Procedure specific risk reduction

Chemical peels

Chemical peels are effective for acne and hyperpigmentation but are also a frequent cause of PIH if the peel depth or strength is mismatched to the skin. In darker tones, superficial peels using mandelic, lactic, salicylic or low-strength glycolic acid are generally considered safest, while medium and deep peels carry a much higher risk of PIH and scarring and should be reserved for specialists.

Practical guardrails for clinic:

  • Stay superficial: Choose peels that target only the epidermis, especially when treating first-time clients of colour.

  • Pre-treat where appropriate: Dermatology literature suggests that photoprotection and pre-peel hydroquinone can reduce post-peel PIH, used under medical supervision.

  • Shorter contact, more sessions: Err on the side of shorter application times and more conservative cumulative exposure.
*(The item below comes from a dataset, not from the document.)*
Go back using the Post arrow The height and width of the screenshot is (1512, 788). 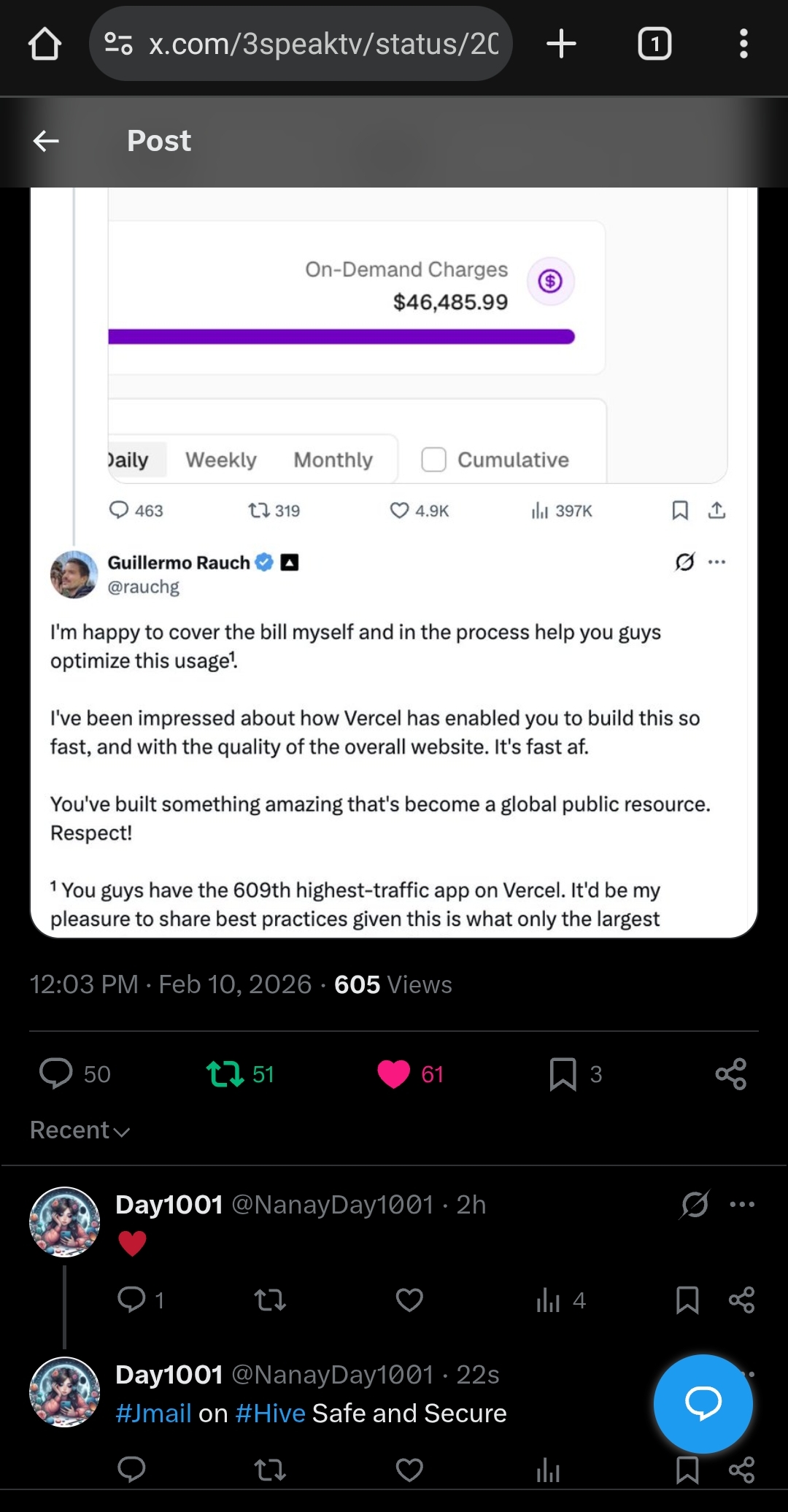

  • Manage post-peel care: Supply explicit written aftercare that bans picking and mandates moisturiser and SPF, with a low threshold to review anything more than mild, transient erythema.

Laser and light based treatments

Lasers and IPL devices can transform pigment, hair growth and texture, but melanin is also their main competing chromophore. In skin of colour the higher epidermal melanin content makes the skin itself more vulnerable to thermal injury and therefore to PIH.

Key principles:

Choose the right wavelength: For laser hair removal, long-pulsed Nd:YAG at 1064 nm is widely recognised as the safest option for dark skin because its longer wavelength bypasses much of the epidermal melanin while still targeting the follicle.
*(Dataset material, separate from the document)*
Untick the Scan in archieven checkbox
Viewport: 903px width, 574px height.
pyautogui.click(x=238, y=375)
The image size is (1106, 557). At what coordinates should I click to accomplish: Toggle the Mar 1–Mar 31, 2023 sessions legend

  • Avoid short, hot, stacked pulses: High energy, short wavelengths, pulse stacking and short treatment intervals all increase the risk of PIH in dark skin.

  • Mandatory test patches: Always patch test devices on an inconspicuous area first, then wait several weeks to assess any delayed pigmentary response before proceeding.

  • Built in cooling: Use contact cooling, chilled gels or air cooling to reduce thermal injury.
    Strict post laser sun avoidance: Dermatologists consistently cite sun protection after laser as the number one way to reduce PIH risk.

If your clinic does not routinely treat skin of colour with energy based devices, consider whether those treatments should instead be referred to a specialist centre with robust experience and protocols.

Everyday salon triggers

PIH prevention is not just about “big” aesthetic procedures. Many day to day services can trigger it in susceptible clients: extraction heavy facials, microdermabrasion, dermaplaning, waxing, threading, epilation, even friction from tight masks or headbands.

Strategies include:

  • Limit trauma during extractions, using smaller instruments, less pressure and more time.

  • Avoid repeated passes in the same area with microdermabrasion and always combine with barrier supportive skincare.

  • For waxing and threading, work in smaller sections, cool the skin immediately afterwards and ensure clients are not using retinoids or strong exfoliants in the area.

  • Flag high risk areas such as neck, jawline, upper lip and bikini line where ingrown hairs and rubbing from clothing often coexist and PIH can be particularly distressing.

Even in the safest hands, PIH can and will still occur. What matters then is speed of response and transparency. Encourage clients to contact the clinic early if they see new dark patches rather than waiting months. Mild cases may respond to optimised skincare and stricter photoprotection. More significant PIH, especially on the face or intimate areas, warrants prompt assessment and, where appropriate, referral for prescription treatment with hydroquinone combinations, topical retinoids or procedural options under dermatological care.

Preventing post inflammatory hyperpigmentation in skin of colour is not a trend topic, it is a standard of care. As the client base across the UK becomes more diverse, the ability to treat deeper skin tones safely will increasingly define which salons and clinics thrive. That means designing protocols around minimising inflammation, embedding rigorous photoprotection, selecting technology and actives that respect melanin, and treating each treatment plan as a long game, not a quick fix.